Auch die siebte Verhandlungsrunde für einen neuen Kollektivvertrag für die rund 50.000 Beschäftigten der Chemiebranche blieb ergebnislos. Seit Dienstagvormittag hatten Gewerkschaften und Arbeitgeber der heimischen Chemieindustrie verhandelt. Nach 14 Stunden wurden die Gespräche unterbrochen.

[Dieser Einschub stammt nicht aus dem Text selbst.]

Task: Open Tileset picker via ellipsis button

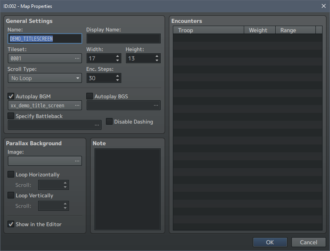Action: click(77, 58)
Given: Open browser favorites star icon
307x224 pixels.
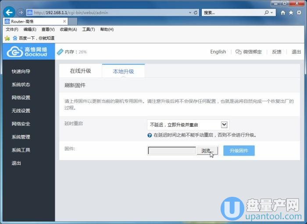Looking at the screenshot, I should (x=291, y=13).
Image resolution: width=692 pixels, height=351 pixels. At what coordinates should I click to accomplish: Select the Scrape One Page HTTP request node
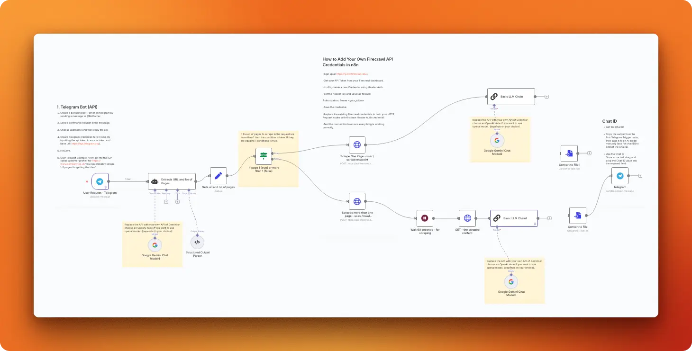tap(357, 145)
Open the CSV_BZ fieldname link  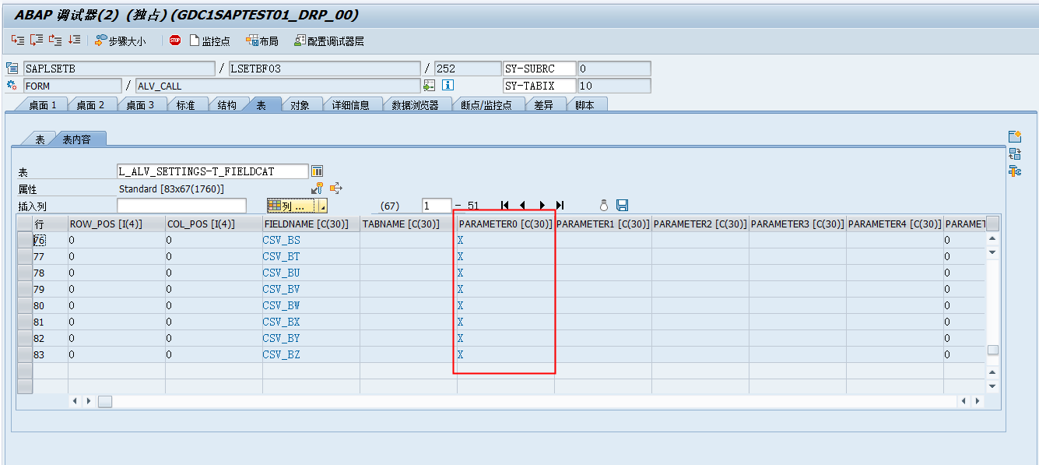click(281, 354)

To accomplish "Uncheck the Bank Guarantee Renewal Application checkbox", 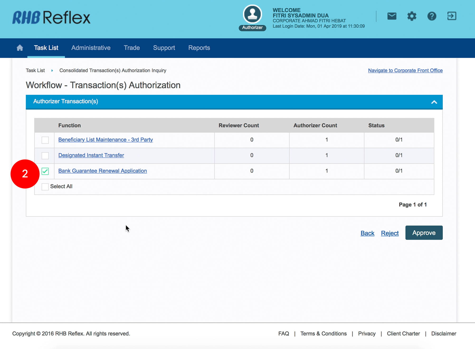I will (x=45, y=171).
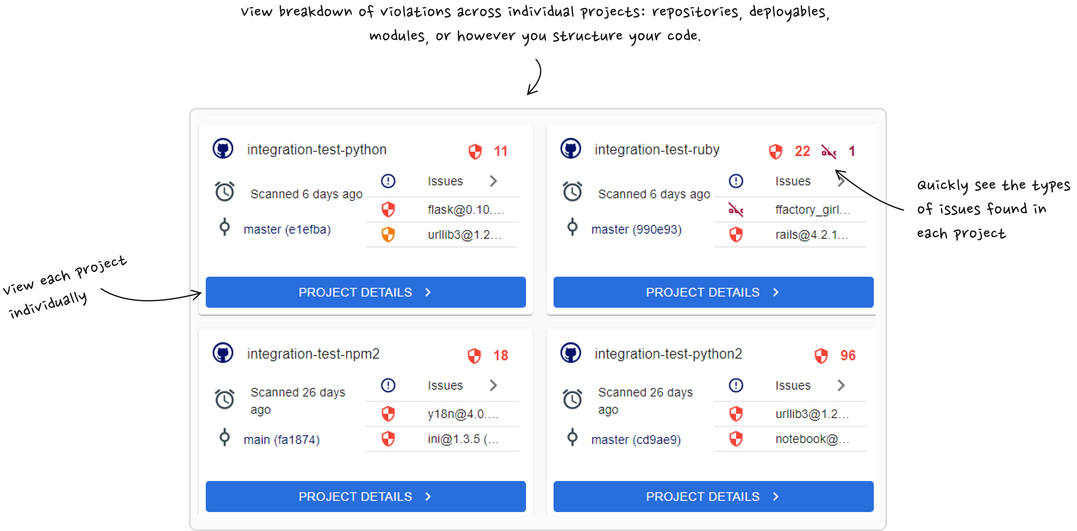Click red shield icon on integration-test-npm2 header

click(x=474, y=356)
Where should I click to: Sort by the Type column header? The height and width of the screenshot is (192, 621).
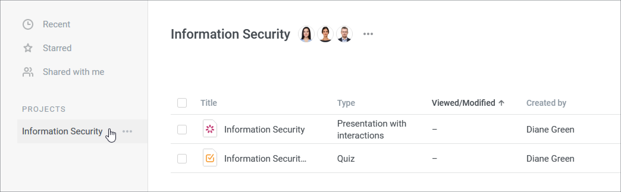coord(346,103)
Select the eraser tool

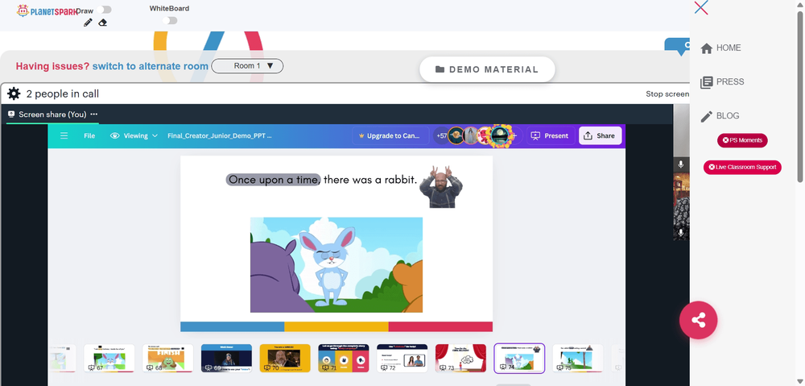pyautogui.click(x=102, y=23)
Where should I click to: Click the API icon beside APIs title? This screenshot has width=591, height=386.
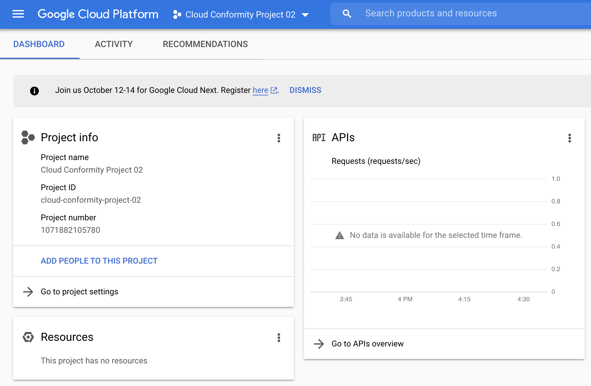(x=319, y=137)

In der Nacht auf Mittwoch teilten die Gewerkschaften mit, dass ab kommender Woche befristete Streiks von bis zu acht Stunden in den Betrieben folgen werden.

Gewerkschaft: „Mehr als unverschämt"

Vorangegangen war eine Woche mit mehreren zweistündigen Warnstreiks, zu denen die Gewerkschaften Pro-Ge und GPA aufgerufen hatten. „Das neue Angebot der Arbeitgeber liegt bei lediglich 0,5 Prozent plus 300 Euro Einmalzahlung oder 2 Prozent, allerdings erst ab Oktober 2026 bis April 2028. Das würde einer jährlichen Erhöhung von nur 0,79 Prozent entsprechen“, erklärten die Verhandlungsleiter der Arbeitnehmer- und Arbeitnehmerseite, Hubert Bunderla (Pro-Ge) und Mario Mayrwöger (GPA), in einer Aussendung. Nach sieben Verhandlungsrunden sei dieses Angebot „mehr als unverschämt und zeigt die Geringschätzung, die den Beschäftigten entgegengebracht wird. Wie angekündigt, werden daher die Streiks ausgeweitet.“ Um Bewegung in die Verhandlungen zu bringen, sei man von der offiziellen Forderung nach einem Lohn- und Gehaltsplus von 3,5 Prozent abgerückt und habe die Forderung auf 3 Prozent reduziert.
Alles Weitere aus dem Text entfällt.